**Excerpt to read**
-- BEGIN --
Gaspar Correa in his Lendas da India writes that the tip of Africa was discovered not by Bartholomeu Dias but by Janifante, ‘a foreign merchant, who frequently came to Lisbon’. This is perhaps João Infante, who captained one of Dias’s ships. Correa writes that the king outfitted him and he sailed down the west coast of Africa. Near the Cape of Good Hope he encountered waves so powerful he could not sail on. Back in Lisbon he was constructing ‘tall’ ships for a repeat voyage when he fell ill and died. The king then dispatched Vasco da Gama.
Samuel Morison in his book Portuguese Voyages to America in the Fifteenth Century largely discounts what he considers the myth of Portuguese secrecy in their explorations. While John II and others were secretive by nature, he argues, there was no formal policy to conceal Portuguese discoveries. The kings were constantly torn between keeping matters to themselves, and in so doing making it harder for others to exploit their discoveries, and crowing about their latest accomplishment. Vanity seems to have won out most of the time. Morison argues that there is no information about many voyages and discoveries because, for the most part, they were simply poorly recorded, or never happened.
Even Henry’s role in the explorations is disputed. James M. Anderson in his book The History of Portugal asserts that the legend of the Navigator is essentially a fiction created after his death. He points out that there is no ‘contemporary reference to the school [at Sagres], the first mention of it having been made in the seventeenth century by an Englishman’. He acknowledges that Henry took some interest in the explorations but suggests he did not play the dominant role generally attributed to him. This was a fiction created to give someone in the royal family credit.
-- END --
**Directives**
• a. In the passage on Portuguese exploration, who made the first mention of the school at Sagres, and in which century?
• b. Pick up the passage on Portuguese exploration after its final sentence and write a further paragraph.
The records that follow are drawn from a separate source and are unrelated to the passage.

**Material provided**
-- BEGIN --
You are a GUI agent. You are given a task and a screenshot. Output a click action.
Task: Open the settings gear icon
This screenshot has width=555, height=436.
-- END --
-- BEGIN --
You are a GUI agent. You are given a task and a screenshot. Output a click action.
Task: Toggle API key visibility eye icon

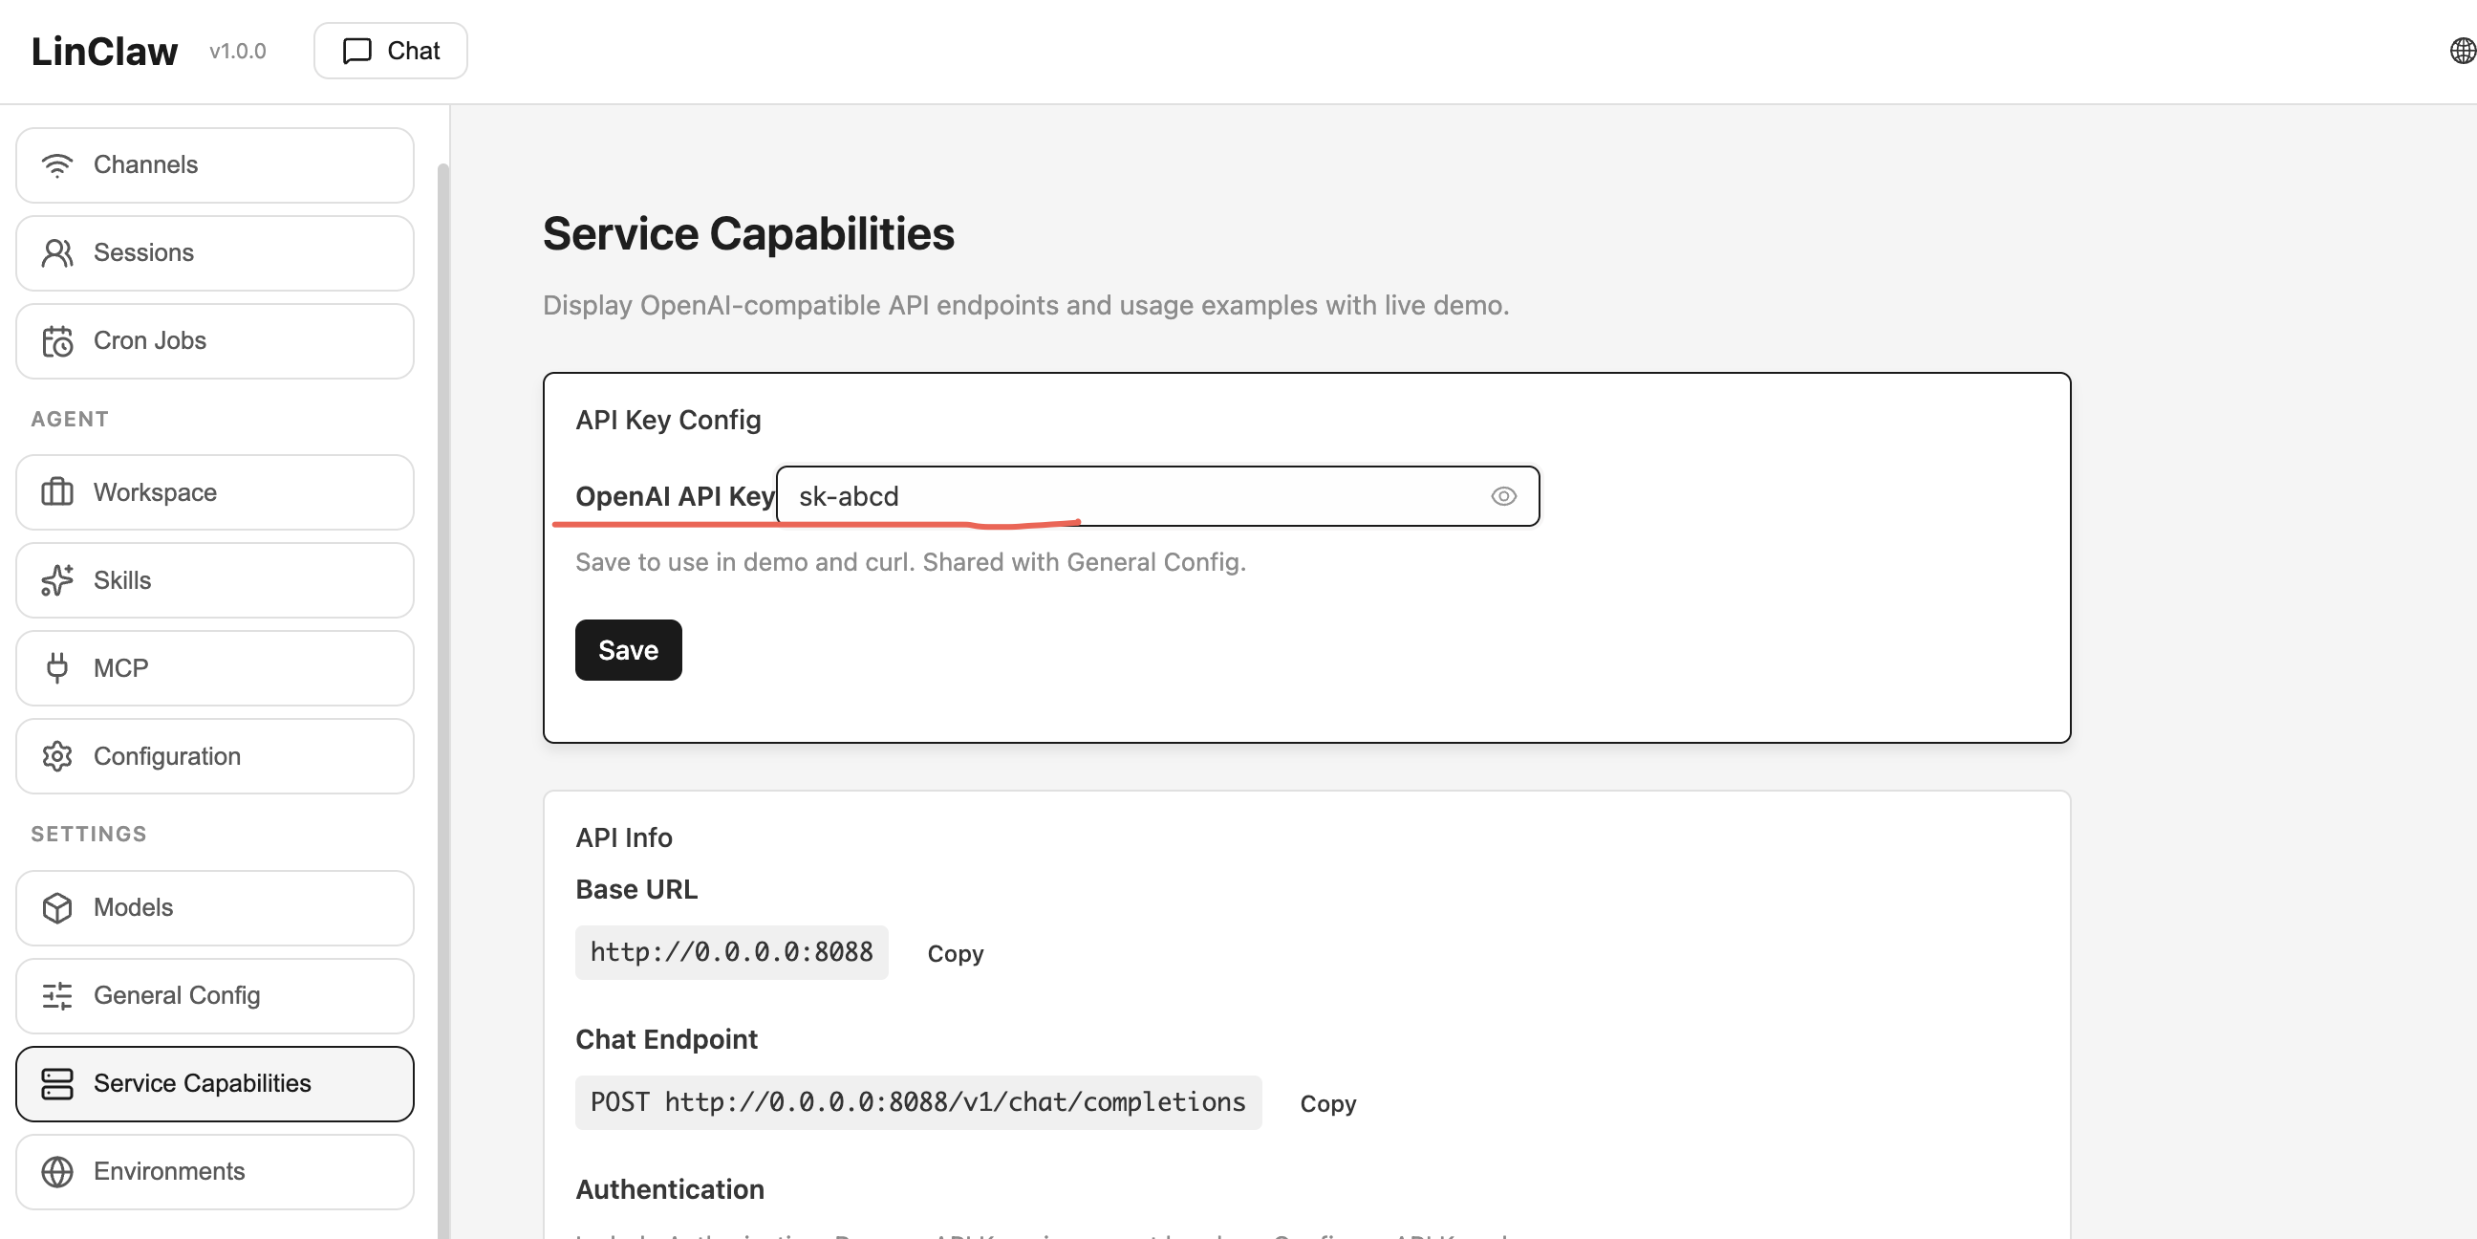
-- END --
**Results for the exercise**
• a. An Englishman first mentioned it, in the seventeenth century.

• b.
Francis Herbert, curator of maps at the Royal Geographical Society, former president of the Society for the History of Discoveries and author, argues passionately against the traditional presentation of the Portuguese explorations. He writes that the house of Coimbra and the Order of Santiago were primarily responsible for the Portuguese discoveries and for the push to India, but that credit was later usurped by the house of Viseu and the Order of Christ –in other words, the monarchy. He states that the Gama voyage was commanded by Vasco’s older brother Paulo, and that Paulo sailed under orders of George de Lancastre, the natural son of John II, Duke of Coimbra and master of the Order of Santiago. The entire expedition, according to Herbert, was owned by the Order of Santiago. According to this account, Vasco da Gama assumed final command of the expedition on the death of his older brother, and when he returned in triumph King Manuel took the credit for the expedition. Such were the rewards –or bribes –he received that Vasco da Gama abandoned the Order of Santiago for the Order of Christ.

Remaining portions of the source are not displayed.